Why Paternalists Must Endorse Epistocracy?

PXL_20220604_143733338 Via Bryan Caplan but more specifically https://philpapers.org/rec/BREWPM. Generally I hate stuff with wanky philosophic words in it, but in this case Wiktionary tells me it means Rule by citizens with political knowledge, or a proposed political system which concentrates political power in citizens according to their knowledge which I suppose is fair enough. And this is of interest since whenever a discussion on democracy continues long enough someone - quite likely me - will bemoan the general stupidity of the general populace and ponder some means to restrict the francise to non-clowns; which usually means people like them or me; see-also Starship Troopers. Anyway, they say: 

...we are “predictably irrational” in the pursuit of our interests. Paternalists from both the social sciences and philosophy use these findings to defend interfering with people's consumption choices for their own good. We should tax soda, ban cigarettes, and mandate retirement savings to make people healthier and wealthier than they’d be on their own. Our thesis is that the standard arguments offered in support of restricting people’s consumption choices for their own good also imply support for “epistocratic” restrictions on people’s voting choices for their own good...

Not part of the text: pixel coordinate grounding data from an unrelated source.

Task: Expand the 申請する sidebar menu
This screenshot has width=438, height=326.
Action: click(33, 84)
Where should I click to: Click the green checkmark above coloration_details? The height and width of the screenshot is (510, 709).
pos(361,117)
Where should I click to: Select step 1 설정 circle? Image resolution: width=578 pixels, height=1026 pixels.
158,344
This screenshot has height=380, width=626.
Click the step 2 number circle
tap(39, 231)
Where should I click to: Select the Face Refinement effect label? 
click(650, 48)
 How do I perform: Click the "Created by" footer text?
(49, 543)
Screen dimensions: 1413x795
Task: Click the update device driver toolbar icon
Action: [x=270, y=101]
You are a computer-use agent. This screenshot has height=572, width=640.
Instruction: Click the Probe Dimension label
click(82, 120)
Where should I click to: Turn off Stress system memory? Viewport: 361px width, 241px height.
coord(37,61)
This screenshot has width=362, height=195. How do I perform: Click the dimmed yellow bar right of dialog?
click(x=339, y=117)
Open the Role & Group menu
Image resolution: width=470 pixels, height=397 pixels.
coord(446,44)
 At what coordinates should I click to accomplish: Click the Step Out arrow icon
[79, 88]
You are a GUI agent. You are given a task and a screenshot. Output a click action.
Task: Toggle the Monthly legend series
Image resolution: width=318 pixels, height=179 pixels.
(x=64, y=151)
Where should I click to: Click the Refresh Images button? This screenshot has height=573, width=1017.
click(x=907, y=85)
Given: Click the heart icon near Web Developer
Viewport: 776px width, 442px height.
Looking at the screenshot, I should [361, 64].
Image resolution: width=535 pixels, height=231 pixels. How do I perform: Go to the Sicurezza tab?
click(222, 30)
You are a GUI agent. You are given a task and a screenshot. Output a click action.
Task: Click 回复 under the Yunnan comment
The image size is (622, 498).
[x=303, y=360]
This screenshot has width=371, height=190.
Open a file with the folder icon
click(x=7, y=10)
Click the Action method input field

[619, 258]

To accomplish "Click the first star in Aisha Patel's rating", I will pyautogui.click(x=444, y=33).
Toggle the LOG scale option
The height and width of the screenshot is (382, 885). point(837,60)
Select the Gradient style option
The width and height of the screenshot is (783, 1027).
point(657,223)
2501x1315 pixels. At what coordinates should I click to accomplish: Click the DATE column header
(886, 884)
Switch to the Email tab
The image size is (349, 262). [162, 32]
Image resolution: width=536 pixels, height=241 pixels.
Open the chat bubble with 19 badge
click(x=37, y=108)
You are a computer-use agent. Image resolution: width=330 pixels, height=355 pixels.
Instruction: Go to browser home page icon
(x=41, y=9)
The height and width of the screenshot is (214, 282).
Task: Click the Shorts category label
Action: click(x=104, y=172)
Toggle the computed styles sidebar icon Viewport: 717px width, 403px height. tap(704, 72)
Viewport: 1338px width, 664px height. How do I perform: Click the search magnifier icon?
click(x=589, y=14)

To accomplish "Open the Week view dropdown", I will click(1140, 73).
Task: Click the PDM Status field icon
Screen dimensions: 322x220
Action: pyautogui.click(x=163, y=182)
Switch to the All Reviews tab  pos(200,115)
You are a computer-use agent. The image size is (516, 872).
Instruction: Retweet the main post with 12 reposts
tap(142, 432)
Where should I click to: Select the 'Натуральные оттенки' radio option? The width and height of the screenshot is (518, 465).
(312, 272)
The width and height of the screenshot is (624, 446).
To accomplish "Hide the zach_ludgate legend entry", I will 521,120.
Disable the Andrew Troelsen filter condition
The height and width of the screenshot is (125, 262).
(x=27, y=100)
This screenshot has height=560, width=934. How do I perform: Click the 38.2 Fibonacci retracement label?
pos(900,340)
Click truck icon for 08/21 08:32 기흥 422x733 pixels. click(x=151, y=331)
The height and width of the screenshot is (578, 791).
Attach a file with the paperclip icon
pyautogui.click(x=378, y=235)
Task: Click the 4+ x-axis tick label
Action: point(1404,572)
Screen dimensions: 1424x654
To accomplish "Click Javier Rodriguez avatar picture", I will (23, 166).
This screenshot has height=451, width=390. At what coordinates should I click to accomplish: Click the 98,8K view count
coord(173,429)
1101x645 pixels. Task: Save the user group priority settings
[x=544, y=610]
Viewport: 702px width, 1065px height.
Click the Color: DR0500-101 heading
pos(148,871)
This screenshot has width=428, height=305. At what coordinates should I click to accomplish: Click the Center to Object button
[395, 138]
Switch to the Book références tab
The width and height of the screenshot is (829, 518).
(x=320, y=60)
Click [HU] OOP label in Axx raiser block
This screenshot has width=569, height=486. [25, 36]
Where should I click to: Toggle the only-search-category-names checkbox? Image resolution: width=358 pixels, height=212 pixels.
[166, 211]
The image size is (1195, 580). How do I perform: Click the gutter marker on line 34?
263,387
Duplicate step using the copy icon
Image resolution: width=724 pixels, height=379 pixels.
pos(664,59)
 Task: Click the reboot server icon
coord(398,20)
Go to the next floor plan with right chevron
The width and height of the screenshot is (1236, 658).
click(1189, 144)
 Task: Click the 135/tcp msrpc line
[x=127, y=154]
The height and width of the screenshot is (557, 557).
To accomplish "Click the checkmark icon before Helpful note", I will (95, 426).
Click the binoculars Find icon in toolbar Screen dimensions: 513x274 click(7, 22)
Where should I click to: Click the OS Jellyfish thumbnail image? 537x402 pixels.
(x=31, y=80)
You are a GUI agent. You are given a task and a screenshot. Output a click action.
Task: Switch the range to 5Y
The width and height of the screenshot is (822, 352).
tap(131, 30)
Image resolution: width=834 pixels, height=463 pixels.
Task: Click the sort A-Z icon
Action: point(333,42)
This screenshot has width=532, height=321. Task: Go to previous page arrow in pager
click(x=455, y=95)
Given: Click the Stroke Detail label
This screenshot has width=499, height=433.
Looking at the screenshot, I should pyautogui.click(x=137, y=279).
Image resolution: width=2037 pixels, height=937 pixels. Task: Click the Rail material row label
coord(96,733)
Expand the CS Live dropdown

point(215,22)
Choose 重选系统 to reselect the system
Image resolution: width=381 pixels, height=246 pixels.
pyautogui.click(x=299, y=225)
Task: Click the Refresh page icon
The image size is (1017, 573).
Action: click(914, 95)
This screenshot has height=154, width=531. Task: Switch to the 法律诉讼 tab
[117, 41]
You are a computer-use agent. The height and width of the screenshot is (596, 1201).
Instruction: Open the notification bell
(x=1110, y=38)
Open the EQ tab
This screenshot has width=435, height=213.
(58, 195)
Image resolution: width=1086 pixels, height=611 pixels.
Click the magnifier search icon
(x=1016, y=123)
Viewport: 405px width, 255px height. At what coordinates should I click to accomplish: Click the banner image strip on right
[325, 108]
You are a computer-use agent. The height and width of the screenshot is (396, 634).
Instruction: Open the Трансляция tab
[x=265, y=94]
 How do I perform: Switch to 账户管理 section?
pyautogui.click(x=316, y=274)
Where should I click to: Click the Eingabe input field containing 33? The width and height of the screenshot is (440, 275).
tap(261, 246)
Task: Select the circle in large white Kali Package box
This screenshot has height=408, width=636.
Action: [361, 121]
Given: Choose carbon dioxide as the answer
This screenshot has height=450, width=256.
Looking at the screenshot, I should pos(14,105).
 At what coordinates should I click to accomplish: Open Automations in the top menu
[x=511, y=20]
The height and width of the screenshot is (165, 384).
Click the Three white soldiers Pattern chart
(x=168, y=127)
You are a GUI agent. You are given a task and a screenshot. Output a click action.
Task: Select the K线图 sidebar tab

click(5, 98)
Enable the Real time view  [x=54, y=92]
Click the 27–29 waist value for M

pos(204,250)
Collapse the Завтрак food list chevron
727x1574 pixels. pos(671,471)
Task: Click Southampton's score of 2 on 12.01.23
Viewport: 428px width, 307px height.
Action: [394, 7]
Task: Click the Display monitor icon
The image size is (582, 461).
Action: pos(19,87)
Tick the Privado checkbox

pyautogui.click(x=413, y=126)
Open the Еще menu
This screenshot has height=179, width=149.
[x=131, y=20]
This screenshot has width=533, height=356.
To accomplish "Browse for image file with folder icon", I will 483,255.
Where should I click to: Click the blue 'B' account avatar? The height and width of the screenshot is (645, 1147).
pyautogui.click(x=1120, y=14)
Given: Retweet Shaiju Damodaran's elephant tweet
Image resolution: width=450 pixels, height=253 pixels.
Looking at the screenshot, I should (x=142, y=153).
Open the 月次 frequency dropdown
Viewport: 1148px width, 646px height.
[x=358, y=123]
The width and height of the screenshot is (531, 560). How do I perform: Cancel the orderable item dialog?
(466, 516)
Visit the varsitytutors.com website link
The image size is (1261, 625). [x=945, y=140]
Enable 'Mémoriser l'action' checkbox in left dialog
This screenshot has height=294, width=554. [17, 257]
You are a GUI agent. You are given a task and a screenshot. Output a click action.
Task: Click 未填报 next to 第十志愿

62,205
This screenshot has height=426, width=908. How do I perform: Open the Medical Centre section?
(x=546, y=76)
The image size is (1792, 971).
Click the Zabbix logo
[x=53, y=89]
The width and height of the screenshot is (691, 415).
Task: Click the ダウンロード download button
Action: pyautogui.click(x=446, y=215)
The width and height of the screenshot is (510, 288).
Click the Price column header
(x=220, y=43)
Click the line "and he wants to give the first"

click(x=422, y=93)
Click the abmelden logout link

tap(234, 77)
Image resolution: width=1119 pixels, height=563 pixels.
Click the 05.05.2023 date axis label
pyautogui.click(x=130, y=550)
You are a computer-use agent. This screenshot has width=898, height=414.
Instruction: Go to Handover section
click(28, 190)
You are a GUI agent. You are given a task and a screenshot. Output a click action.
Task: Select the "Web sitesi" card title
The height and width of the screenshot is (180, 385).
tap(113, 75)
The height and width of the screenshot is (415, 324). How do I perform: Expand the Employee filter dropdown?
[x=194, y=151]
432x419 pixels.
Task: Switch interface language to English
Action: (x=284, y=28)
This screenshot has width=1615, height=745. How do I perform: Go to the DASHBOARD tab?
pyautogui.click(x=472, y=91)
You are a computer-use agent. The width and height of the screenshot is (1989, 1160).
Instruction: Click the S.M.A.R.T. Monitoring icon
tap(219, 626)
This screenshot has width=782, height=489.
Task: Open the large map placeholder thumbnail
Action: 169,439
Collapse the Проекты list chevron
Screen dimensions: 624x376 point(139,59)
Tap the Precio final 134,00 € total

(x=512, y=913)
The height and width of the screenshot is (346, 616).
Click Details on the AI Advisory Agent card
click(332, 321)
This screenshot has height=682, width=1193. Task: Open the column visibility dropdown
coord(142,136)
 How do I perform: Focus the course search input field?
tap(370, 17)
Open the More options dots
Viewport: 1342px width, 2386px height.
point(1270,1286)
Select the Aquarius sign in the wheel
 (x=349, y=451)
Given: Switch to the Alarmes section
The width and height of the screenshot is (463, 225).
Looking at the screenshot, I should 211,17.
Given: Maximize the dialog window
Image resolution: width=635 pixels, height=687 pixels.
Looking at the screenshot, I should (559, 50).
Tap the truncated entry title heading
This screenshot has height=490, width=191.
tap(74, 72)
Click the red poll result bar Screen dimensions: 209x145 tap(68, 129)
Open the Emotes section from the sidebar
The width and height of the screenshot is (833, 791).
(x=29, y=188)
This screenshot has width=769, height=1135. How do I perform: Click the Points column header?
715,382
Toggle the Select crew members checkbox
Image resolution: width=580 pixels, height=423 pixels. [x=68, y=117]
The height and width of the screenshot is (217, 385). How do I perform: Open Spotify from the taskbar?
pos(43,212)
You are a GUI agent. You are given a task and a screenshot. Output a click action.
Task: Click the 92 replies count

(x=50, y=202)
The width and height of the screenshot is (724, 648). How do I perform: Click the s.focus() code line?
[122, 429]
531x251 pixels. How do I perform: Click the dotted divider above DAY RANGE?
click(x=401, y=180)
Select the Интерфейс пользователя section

Which is plausible. In the end, they come up with most of the correct arguement against: Last, there is a practical objection to paternalistic regulation of the vote: state agents might abuse their new powers. They end up dismissing this, but they are wrong to: corruption or incompetence in consumption choice regulation is undesireable, but limited, and fixable within the political process. Corruption of who-can-vote is, potentially, not fixable.